Les animaux sauvages sont très défiants, néanmoins on arrive à les surprendre ; ceux même qu’une longue expérience a instruits, finissent par se faire tuer. Le vieux rusé en était un exemple.

Mais le garde goguenard continuait :

— Vous avez l’air toute chose, la Giraud.

Alors elle le regarda et reconnut Billoin, l’ennemi juré de son homme.

— C’est pas étonnant, répliqua la bossue, vous êtes tombé sur moi comme un renard sur une poule. Vous m’en avez fait une peur !

— D’où que vous venez comme ça ?

— Mais du marché, pardine.

— Hein ! vous y avez porté quelques-uns de nos lapins et peut-être de nos faisans ?

— Si on peut dire ! s’écria l’infirme en se dressant sur la pointe de son bon pied, si on peut dire ! Vos gibiers ne m’occupent guère. J’ai bien assez de mon beurre et de mes légumes à transporter dans mon panier. Et puis vous savez ben que Giraud travaille dans la nouvelle coupe qu’a achetée M. Boisard de Bernay. N’y a que les feignants qui braconnent. Nous n’avons pas besoin de ça, heureusement, pour vivre.

C’était Billoin qui demeurait silencieux maintenant. Il se contentait de la regarder avec ses petits yeux gris où l’on trouvait une lueur de férocité.
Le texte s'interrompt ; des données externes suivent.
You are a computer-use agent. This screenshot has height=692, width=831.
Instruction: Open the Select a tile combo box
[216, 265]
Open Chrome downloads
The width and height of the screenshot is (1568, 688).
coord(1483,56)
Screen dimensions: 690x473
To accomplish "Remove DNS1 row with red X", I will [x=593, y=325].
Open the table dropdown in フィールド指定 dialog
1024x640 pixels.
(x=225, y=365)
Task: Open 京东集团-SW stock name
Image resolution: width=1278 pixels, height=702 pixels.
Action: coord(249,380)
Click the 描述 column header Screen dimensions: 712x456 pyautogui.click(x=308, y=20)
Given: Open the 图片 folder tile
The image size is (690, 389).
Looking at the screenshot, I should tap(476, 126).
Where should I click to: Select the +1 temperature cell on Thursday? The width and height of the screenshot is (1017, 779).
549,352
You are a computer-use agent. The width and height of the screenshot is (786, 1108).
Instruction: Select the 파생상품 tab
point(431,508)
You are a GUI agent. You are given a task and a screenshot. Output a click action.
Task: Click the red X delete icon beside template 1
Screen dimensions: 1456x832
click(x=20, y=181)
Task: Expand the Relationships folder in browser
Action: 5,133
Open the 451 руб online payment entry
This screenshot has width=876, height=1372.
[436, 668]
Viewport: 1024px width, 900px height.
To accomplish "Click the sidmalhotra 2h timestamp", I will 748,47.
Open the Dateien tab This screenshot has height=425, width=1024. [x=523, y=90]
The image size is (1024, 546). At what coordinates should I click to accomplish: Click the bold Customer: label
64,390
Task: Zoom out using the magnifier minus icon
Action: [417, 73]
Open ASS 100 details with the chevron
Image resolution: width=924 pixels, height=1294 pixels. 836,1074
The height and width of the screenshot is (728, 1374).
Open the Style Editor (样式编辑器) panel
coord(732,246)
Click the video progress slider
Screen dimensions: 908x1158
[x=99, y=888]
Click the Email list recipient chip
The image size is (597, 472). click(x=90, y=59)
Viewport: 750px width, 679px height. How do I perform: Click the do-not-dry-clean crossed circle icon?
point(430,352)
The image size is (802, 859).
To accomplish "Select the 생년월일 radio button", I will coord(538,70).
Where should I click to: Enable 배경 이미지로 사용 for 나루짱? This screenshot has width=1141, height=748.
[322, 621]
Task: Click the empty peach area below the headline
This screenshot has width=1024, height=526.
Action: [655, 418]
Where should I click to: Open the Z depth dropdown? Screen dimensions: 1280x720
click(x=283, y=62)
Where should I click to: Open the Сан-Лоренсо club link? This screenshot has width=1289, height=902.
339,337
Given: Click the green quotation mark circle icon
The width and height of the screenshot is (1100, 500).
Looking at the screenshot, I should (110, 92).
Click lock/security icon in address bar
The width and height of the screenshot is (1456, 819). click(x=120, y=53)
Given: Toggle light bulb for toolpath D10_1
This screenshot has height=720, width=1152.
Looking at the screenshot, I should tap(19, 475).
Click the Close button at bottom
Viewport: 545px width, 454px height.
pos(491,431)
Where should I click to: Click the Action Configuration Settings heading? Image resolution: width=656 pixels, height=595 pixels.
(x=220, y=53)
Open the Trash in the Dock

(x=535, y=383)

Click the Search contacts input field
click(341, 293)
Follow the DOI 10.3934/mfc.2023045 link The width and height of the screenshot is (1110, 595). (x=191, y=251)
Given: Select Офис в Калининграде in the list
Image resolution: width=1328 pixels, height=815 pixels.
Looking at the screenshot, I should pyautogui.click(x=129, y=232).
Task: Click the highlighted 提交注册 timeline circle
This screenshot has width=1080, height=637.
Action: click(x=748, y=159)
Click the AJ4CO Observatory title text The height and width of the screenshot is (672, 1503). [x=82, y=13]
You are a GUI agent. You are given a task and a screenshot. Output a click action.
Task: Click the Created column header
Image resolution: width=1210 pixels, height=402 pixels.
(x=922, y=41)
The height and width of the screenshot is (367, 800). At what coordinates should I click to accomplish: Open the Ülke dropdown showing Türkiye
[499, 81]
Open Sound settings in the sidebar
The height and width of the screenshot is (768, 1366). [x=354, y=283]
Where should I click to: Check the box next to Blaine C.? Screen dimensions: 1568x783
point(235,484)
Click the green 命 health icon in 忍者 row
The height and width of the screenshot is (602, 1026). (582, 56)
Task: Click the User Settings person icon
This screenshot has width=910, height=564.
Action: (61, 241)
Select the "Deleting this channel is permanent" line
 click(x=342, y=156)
— Pourtant, finit-il par dire, le vieux dix-cors du Val-Monnier n’a tout de même point reparu. J’sais ben que ces bois-là ne me regardent qu’à demi puisque Bizais en a la moitié ; mais j’serais malgré ça curieux de savoir ce qu’il est devenu ?

— Pourquoi que vous me le demandez ? Est-ce que je sais, moi ?

— Oh ! pour rien, pour le plaisir de causer avec vous, la belle.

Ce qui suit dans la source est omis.